What evidence is there about the effects of health care reforms on gender equity, particularly in health?
In most countries the pressure for health care reform is aimed at improving the efficiency, equity and effectiveness of the health sector. Emerging evidence shows that health care reforms can affect men and women differently, as a consequence of their different positions as users and producers of health care. This review assesses the impact of four key health care reforms – decentralization, financing, privatization and priority setting – on gender equity in health.
Literature on health sector reform and gender equity is sparse and often focused on low-income countries. Moreover, gender-related papers are predominantly concerned with women’s health issues and focus on adverse health effects. These limitations affect the generalizability of the findings.
Rapid decentralization of responsibilities without corresponding devolution of authority and requisite human, institutional and financial resources may lead to difficulties in providing affordable, accessible and equitable health services, as has been the case in many low-income countries. Decentralization may also inadvertently support more conservative reproductive health agenda, particularly in services for adolescents.

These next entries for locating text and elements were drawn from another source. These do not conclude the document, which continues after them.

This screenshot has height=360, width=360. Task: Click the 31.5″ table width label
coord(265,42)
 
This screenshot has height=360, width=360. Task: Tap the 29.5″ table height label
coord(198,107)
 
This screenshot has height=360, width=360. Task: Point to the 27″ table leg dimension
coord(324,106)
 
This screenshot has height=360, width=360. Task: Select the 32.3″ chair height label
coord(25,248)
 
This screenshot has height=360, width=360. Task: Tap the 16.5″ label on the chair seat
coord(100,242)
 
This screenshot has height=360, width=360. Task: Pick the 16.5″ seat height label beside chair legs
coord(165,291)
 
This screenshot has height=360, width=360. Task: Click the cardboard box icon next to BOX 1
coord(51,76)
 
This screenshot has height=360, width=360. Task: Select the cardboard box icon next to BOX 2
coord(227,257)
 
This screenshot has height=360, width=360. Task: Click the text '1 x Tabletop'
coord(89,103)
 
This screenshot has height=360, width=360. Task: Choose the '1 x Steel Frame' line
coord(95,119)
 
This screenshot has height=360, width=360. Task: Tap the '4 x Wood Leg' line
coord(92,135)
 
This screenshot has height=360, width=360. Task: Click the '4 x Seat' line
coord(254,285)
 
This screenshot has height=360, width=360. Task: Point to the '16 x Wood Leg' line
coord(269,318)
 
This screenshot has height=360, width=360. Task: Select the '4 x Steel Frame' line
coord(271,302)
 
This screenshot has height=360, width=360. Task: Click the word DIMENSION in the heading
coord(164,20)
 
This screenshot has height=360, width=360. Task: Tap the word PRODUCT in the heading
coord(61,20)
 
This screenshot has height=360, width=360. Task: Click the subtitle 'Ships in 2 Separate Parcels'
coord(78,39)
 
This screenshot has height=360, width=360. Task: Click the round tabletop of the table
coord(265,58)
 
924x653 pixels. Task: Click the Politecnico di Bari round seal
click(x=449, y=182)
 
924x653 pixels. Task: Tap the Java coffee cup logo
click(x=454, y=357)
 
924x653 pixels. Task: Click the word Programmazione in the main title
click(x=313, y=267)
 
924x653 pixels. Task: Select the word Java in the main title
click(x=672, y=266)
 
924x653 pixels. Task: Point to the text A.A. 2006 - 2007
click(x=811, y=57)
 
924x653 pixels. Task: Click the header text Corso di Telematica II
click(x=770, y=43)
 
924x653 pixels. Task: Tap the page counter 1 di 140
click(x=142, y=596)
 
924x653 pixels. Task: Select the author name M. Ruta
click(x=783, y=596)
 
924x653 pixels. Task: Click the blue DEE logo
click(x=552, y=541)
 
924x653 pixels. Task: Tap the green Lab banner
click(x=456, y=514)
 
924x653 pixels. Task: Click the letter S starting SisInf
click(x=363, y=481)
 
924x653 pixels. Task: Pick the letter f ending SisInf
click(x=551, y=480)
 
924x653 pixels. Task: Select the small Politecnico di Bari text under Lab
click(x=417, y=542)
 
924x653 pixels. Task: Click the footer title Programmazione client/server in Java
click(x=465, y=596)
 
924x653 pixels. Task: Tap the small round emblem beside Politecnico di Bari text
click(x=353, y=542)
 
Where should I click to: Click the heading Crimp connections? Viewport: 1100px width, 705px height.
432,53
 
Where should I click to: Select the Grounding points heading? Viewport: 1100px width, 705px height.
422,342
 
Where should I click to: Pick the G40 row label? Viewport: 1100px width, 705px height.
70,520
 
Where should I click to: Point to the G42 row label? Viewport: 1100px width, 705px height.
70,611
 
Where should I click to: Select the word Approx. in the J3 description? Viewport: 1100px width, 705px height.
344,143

There is substantial evidence from both high-income and low-income countries that taxes and social insurance schemes provide the most equitable basis for health care financing. Other schemes, such as private insurance or direct out-of-pocket payment, are likely to increase inequities, particularly in access to care and health-seeking behaviour and this may affect women more, as they generally have fewer financial resources.
Privatization, accompanied by emphasis on reducing costs and maximizing efficiency, may have an important impact on gender equity in health care access and financial protection. In some countries patient/staff ratios have been raised, personnel have been shifted, duties have been reassigned to less skilled workers and the use of casual workers has increased. The negative consequences of these policies affect women more than men since women are over-represented among both patients and health care personnel.

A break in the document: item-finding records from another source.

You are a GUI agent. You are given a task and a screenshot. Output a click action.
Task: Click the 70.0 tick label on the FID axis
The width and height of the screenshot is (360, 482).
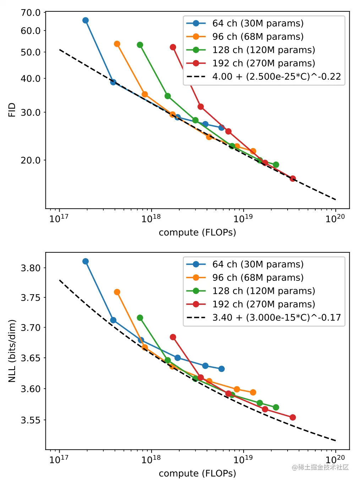point(31,13)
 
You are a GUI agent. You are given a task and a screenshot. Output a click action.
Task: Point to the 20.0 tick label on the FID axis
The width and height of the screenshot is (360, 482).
point(31,160)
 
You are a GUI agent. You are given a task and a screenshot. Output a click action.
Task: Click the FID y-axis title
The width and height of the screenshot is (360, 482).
point(12,110)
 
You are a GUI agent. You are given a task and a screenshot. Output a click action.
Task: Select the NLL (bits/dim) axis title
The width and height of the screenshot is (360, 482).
point(12,351)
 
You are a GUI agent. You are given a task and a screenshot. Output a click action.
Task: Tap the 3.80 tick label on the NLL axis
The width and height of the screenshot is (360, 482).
point(31,268)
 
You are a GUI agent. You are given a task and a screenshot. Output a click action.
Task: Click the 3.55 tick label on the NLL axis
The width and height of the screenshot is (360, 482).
point(31,420)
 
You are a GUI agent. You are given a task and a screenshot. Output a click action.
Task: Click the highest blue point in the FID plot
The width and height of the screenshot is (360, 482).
point(86,20)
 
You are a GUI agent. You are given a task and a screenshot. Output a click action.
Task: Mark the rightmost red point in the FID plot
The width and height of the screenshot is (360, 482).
point(293,179)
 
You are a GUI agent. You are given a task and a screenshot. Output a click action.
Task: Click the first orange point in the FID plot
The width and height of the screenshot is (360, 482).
point(117,44)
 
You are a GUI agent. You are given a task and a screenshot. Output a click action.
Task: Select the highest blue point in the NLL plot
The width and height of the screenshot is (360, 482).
point(86,261)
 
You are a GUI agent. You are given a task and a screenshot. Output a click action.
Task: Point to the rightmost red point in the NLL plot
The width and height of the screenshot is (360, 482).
point(293,417)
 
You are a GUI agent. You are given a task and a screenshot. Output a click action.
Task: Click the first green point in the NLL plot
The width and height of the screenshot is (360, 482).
point(140,318)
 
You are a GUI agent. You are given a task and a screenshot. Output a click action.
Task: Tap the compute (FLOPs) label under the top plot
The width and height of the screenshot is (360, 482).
point(197,232)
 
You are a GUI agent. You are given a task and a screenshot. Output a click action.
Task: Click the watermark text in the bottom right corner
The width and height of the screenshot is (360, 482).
point(320,467)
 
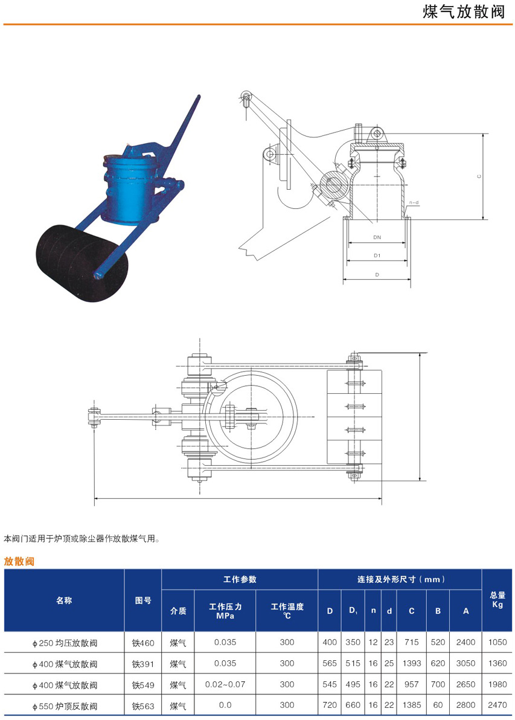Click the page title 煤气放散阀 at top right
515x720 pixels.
pyautogui.click(x=464, y=11)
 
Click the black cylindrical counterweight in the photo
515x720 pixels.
pyautogui.click(x=78, y=263)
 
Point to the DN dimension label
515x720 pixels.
pyautogui.click(x=377, y=237)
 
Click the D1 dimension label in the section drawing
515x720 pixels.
pyautogui.click(x=377, y=256)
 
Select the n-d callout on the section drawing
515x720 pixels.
pyautogui.click(x=414, y=202)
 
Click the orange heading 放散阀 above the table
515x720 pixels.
pyautogui.click(x=19, y=561)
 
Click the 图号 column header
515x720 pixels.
pyautogui.click(x=143, y=600)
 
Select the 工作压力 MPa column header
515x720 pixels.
pyautogui.click(x=225, y=611)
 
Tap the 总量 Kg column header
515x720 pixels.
pyautogui.click(x=497, y=600)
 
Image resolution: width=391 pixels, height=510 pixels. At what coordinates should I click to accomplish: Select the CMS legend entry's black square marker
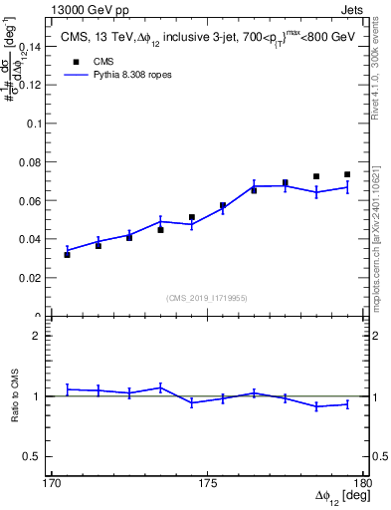click(x=75, y=60)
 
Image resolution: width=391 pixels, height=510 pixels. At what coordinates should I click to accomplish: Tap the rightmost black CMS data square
click(x=347, y=174)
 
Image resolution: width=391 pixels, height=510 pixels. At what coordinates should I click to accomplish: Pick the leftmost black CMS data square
click(x=67, y=255)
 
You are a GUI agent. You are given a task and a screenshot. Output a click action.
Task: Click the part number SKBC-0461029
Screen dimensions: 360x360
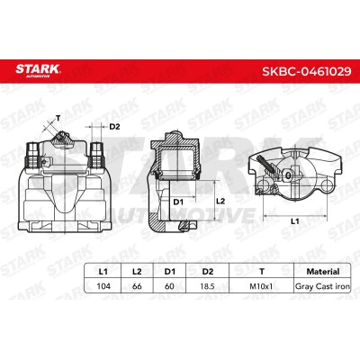(307, 71)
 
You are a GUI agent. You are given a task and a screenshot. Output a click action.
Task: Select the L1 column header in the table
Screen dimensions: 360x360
(103, 272)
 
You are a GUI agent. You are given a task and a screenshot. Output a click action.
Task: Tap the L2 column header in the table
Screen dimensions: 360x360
(137, 272)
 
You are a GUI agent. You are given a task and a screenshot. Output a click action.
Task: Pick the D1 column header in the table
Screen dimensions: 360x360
(169, 272)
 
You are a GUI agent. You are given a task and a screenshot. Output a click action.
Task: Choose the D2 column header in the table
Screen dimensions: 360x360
(208, 272)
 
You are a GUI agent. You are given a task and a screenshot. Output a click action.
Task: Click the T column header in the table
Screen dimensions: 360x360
(262, 272)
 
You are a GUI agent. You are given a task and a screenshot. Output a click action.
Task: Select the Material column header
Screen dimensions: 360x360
(323, 272)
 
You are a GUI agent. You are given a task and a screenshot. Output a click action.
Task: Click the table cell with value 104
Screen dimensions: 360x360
(104, 286)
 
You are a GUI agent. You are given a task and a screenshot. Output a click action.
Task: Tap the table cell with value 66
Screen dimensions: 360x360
(137, 286)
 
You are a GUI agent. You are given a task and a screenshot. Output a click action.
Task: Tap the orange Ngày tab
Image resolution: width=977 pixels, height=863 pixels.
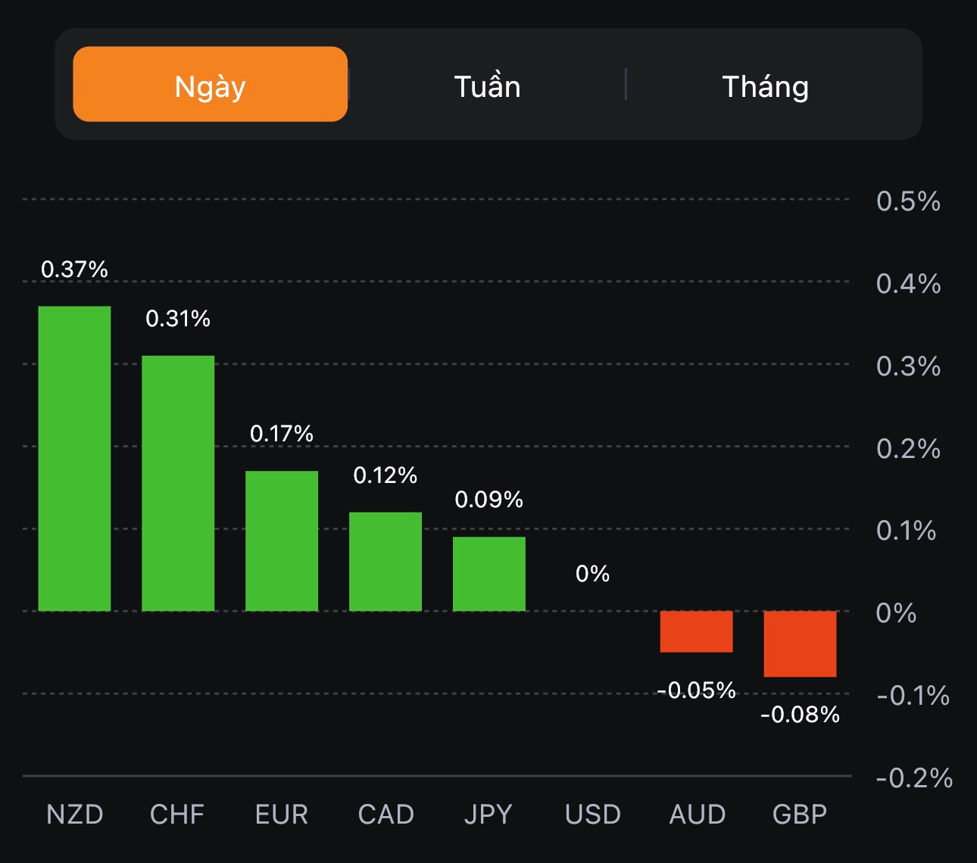(x=210, y=85)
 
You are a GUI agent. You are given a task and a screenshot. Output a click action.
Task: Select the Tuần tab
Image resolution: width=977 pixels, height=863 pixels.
(x=487, y=86)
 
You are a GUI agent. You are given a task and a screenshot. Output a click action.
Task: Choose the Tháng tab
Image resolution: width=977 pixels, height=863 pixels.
(x=765, y=86)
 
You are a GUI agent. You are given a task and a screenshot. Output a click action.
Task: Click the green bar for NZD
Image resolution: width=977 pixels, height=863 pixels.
(x=74, y=458)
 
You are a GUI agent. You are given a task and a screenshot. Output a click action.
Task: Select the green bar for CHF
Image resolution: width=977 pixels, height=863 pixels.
(x=178, y=483)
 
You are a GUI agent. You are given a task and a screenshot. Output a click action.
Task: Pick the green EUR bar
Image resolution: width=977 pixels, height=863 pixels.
(x=282, y=541)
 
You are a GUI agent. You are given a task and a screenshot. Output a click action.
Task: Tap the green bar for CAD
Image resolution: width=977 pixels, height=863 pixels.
(x=385, y=561)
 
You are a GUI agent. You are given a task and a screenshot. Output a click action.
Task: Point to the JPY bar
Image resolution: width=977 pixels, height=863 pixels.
(x=489, y=573)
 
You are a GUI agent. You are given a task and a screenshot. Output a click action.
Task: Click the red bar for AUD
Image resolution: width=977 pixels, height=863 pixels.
(x=696, y=631)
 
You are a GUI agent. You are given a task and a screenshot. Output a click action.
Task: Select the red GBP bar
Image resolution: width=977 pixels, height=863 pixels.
(x=800, y=643)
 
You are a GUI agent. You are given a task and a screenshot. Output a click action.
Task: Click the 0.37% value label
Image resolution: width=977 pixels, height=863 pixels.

A range of gender biases have been revealed in some priority setting methodologies, such as DALYs, which lead to the underestimation of women’s burden of disease. These systematic gender biases are generated through various technical and conceptual limitations.
Gender equity in health requires that men and women will be treated equally where they have common needs, and that their differences will be addressed in an equitable manner. This should be a consideration particularly in the planning and delivery of services at national, regional and local levels.
Decentralization of responsibilities in health care should be accompanied by a corresponding devolution of authority and adequate human, institutional and financial resources.
Well functioning and wide-ranging public health services provide equitable and affordable services to the less privileged, many of whom are women. Shifting from taxes to direct user fees to finance health services may increase the burden of payment among economically less privileged groups, reduces access, and may generate a serious poverty trap. When health insurance schemes are introduced, assurances are needed that vulnerable and marginalized groups, including poor men and women, will be adequately covered.
Efficiency and equity need to be assured when privatizing health services. Incentives may encourage the commercial health care sector to invest in public health and preventive care. If private sector management practices are adopted, steps should be taken to ensure that the working conditions of health personnel do not deteriorate.
The priority-setting methodologies require good quality evidence and data free from systematic gender biases and investments in high quality, gender sensitive, medical and social research.
Type of evidence
The report is a synthesis of systematic reviews, narrative reviews and individual articles. As it focuses on the impact of health policies, the quality of the evidence has not been judged formally, but reference is made to the quantity of evidence and its generalizability.